Each procedure has made my life better and healthier, but they have also made me feel more vulnerable. I need to work through that as well, and I will
But there is something else: an affirming, empowering resolve: I feel it deep down below my heart, know I can do this, so I tell myself just do it and stop thinking about it.
I see how stiff and wary I am when I get on a bike. Time to get to another level – calm, slow and confident. I don’t have to control my thoughts, I just have to stop letting them control me, as I have learned to do.
I decided enough is enough. I got in the car and drove to Saratoga Trek to meet with my new and valued friend Caleb, who has become, along with my therapist, my bicycle guru, counselor, a savior.
Caleb is one of those rare people of any age, an empath who loves to sell bikes and cares deeply about the people who ride them what he considers a sport and a passion.
His confidence and passion are contagious. He also took the time to understand me, know me, and even listen to me, which I deeply appreciate.
He is a very special human.

He is also about 200 pounds and 50 years younger than I am, but no matter, he sees right through my neuroses and pretensions. He has no doubt I can ride this bike.
After watching me, he confirmed my suspicions that there is absolutely no reason why I can’t ride a bicycle that isn’t charged up for space travel.
So I bought another bike, another Trek, eight gears, no computer parts or electronics. He also sold me back all the accessories I had purchased for the e-book at a reduced price.

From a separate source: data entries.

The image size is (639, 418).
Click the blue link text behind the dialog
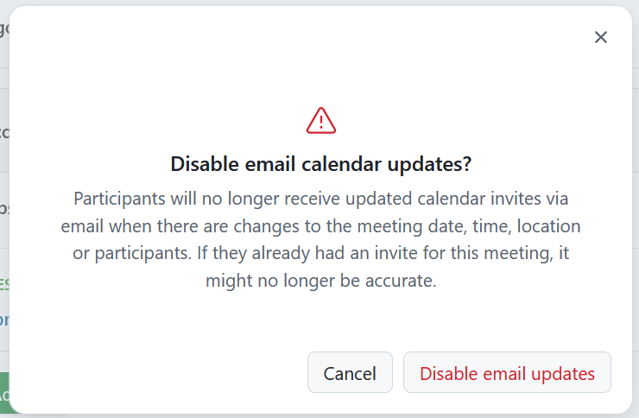[3, 320]
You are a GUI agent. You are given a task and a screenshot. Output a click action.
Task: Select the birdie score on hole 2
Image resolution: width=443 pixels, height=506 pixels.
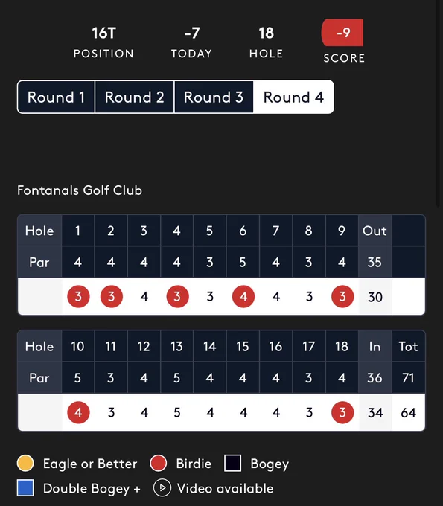pos(112,296)
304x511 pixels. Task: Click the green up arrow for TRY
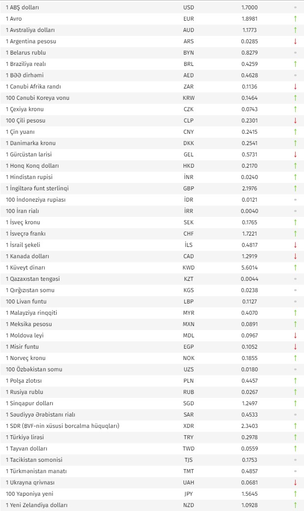coord(295,437)
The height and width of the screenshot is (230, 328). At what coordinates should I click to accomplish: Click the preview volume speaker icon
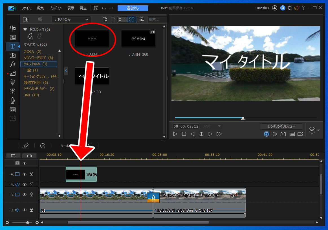click(274, 134)
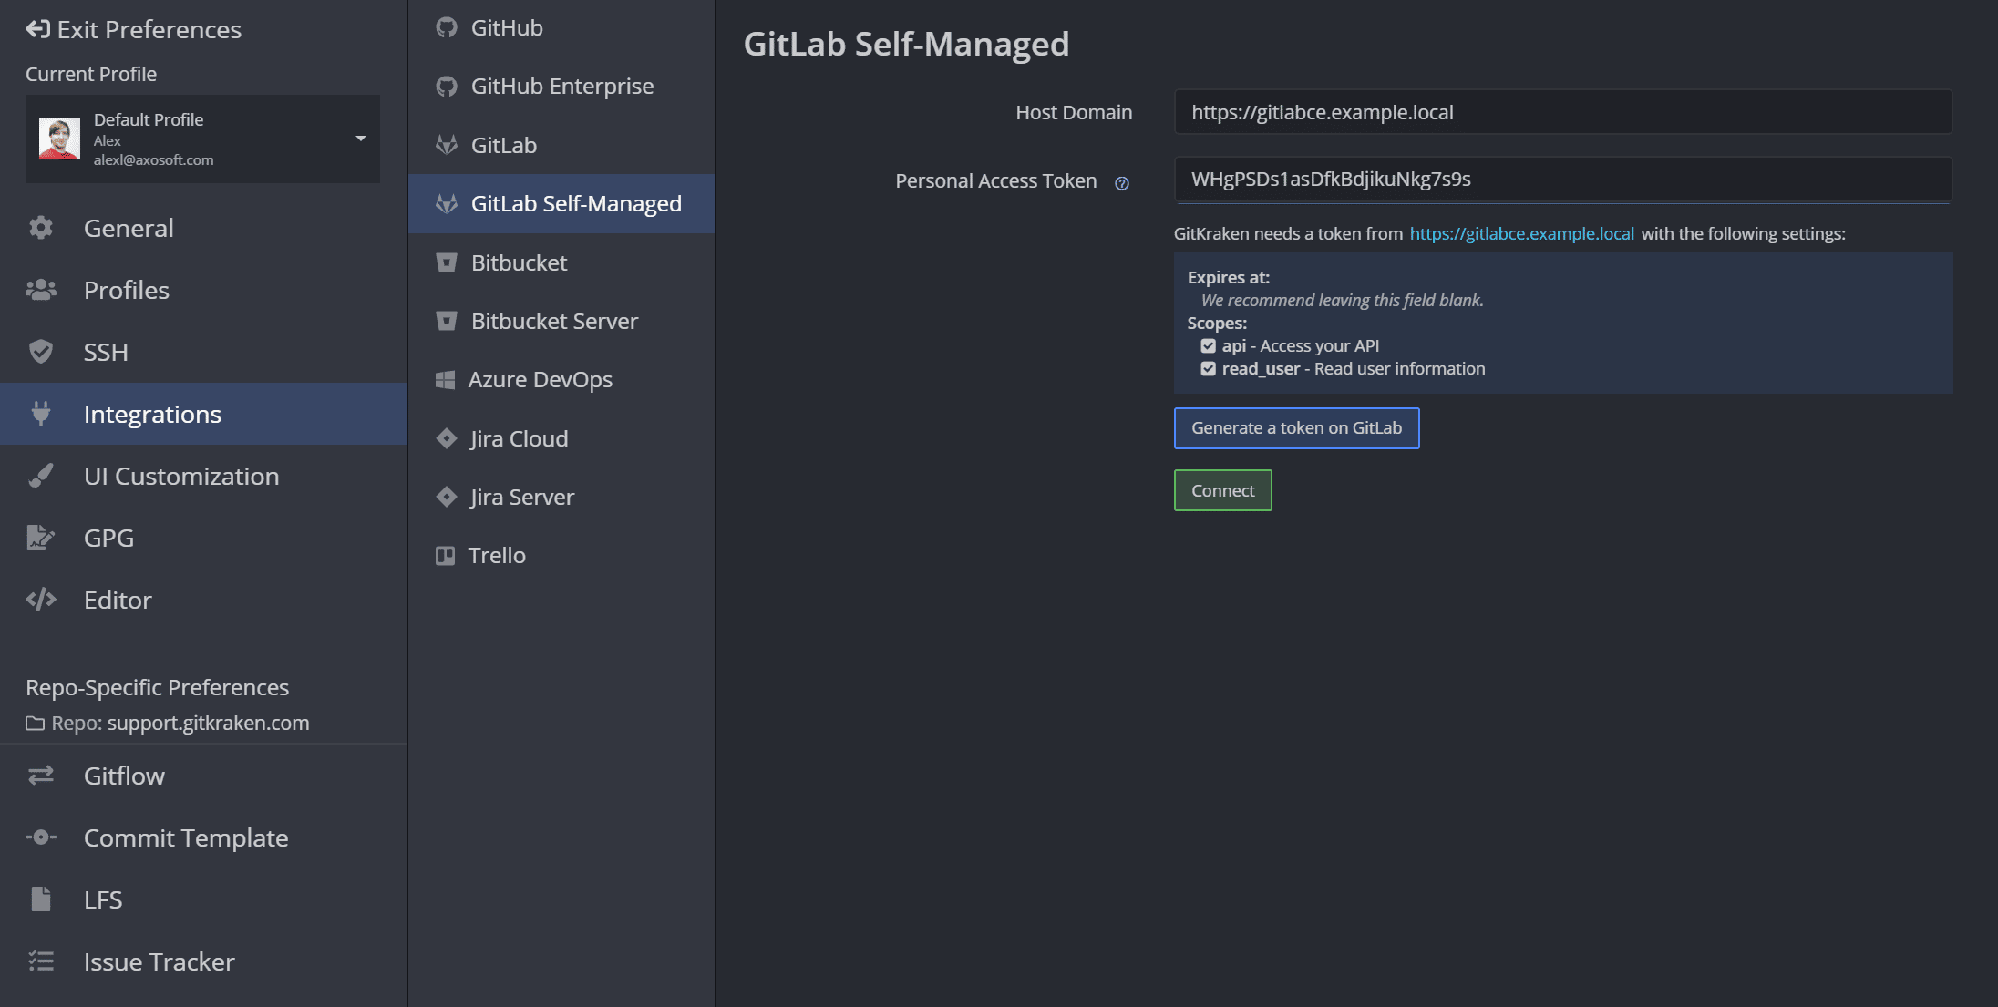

It costs about a sixth of what the e-bike cost. We got it into my car; I brought it home; Maria came out to stare at it, offering at one point to take over the bike if it didn’t work out for me for any reason.
What I decided was that it’s time to stop gazing at my navel and do it, as the sneaker ad says. It’s really up to me, and I understand there are fear and shame and other old issues involved, but there comes the point where you have to decide to do it if it’s something you want to do.
The bed wetter in me says be careful, the old man says nuts to that. One day, the two of us shall meet.
This is something I want to do. There are beautiful flat and quiet country roads around here that I would love to ride on, especially on beautiful Spring and Summer days.
I love going to the gym now; I overcame that with a little bit of help, now onto this. Between the gym and some country road bicycling, I can love my heart and take care of my body. I’m not ready to leave the world yet; I love my blog, my photos, and having sex once more.
One day soon, I hope to love my bike as much as I love Zinnia and my car.
We have rain and cold the next couple of days, so it might be a while before taking my first real ride. I will keep you posted. I will take my time. Rushing is not smart.
Thanks to those many good people who write to tell me they are much older than I am and ride their bikes every day.
Wayne Dyer wrote that when you change the way you look at things, the things you look at change. I think that can be profound. As I see this business of riding a bike differently, it will just be different. I’ve learned that lesson over and over.
We can’t always meet one another, but we can inspire each other.
In our confused world, there are many people eager and willing to tell you what to do and what you can’t do. But there are many more encouraging you will do what you and need to do, what you can do as well as what you can’t do..
Many of you had done that for me when I needed it. I guess this was one of those times, thanks. But when all is said and done, it’s up to me to imagine what I want and then go after it.